**Task statement**. Leave out every picture, then transcribe the rest of the listing exactly.
+===+
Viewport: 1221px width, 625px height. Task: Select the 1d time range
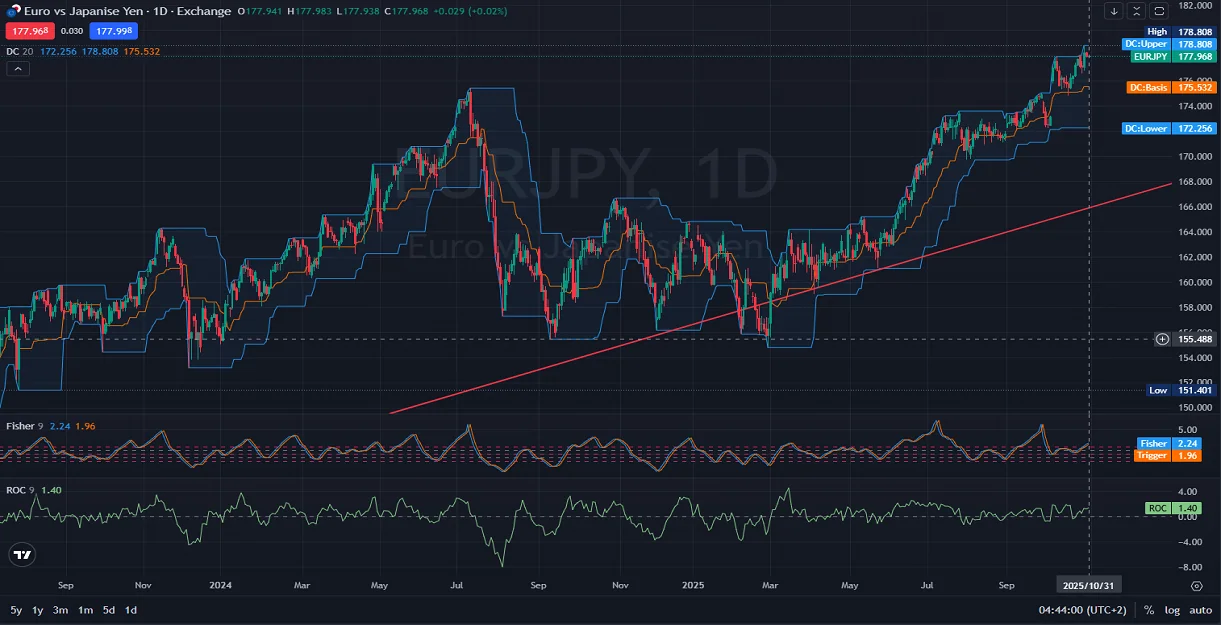point(131,610)
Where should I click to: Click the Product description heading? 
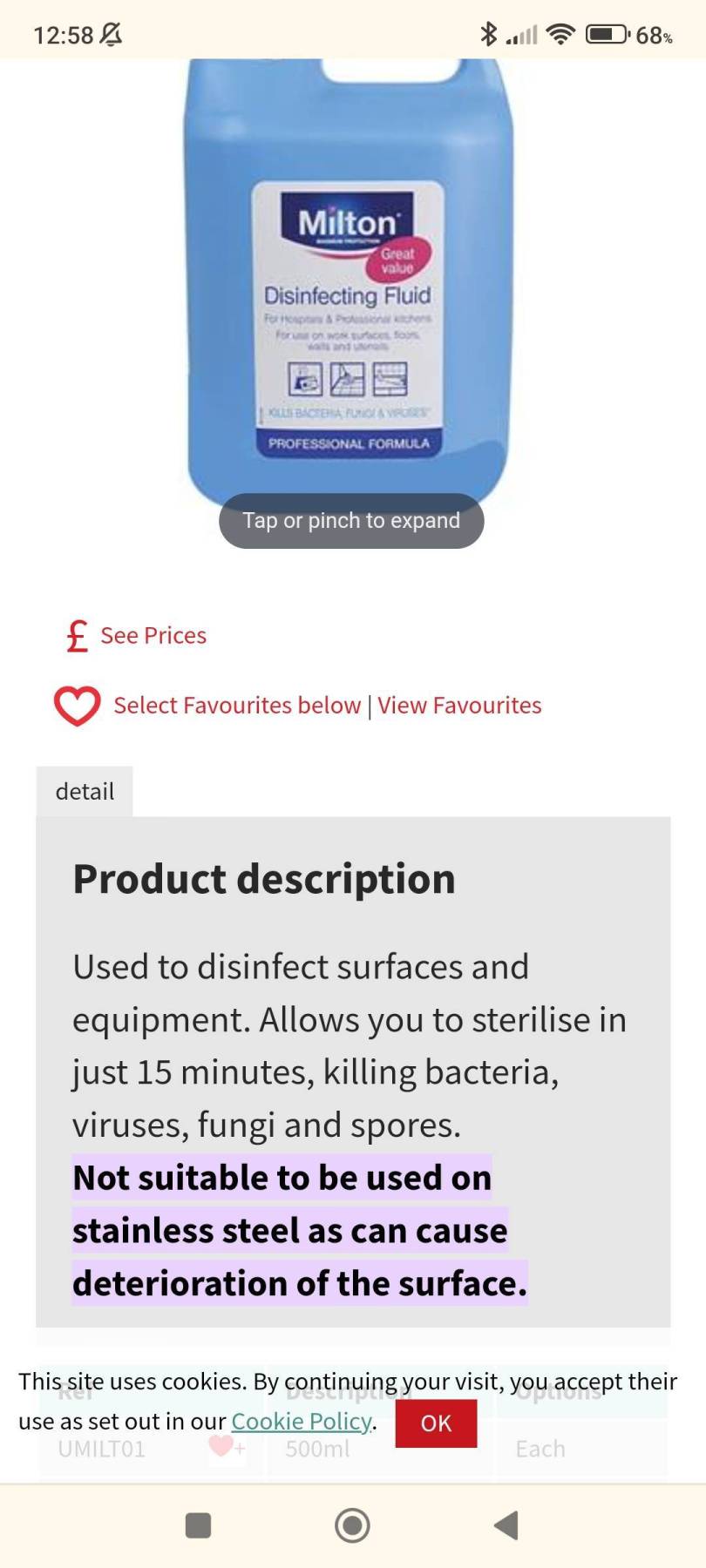click(264, 878)
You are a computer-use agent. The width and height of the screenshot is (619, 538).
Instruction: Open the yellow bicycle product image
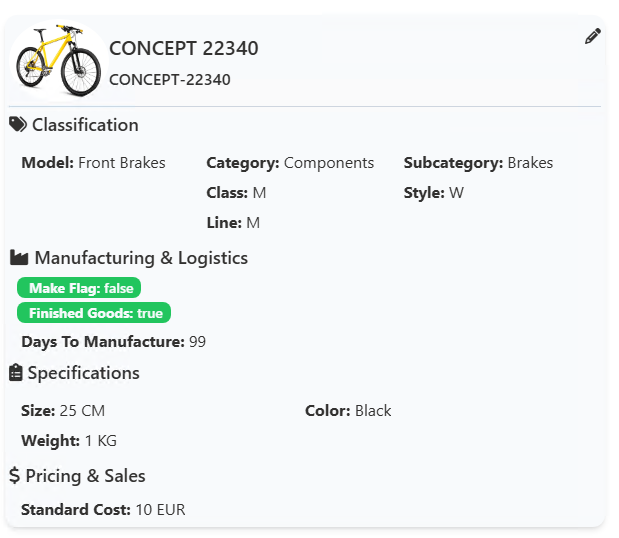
+===+
**Exercise result**.
Viewport: 1221px width, 625px height. Task: Select the 1d time range
point(131,610)
Where should I click to: Click the Product description heading? 
click(264, 878)
You are a computer-use agent. The width and height of the screenshot is (619, 538).
Instruction: Open the yellow bicycle product image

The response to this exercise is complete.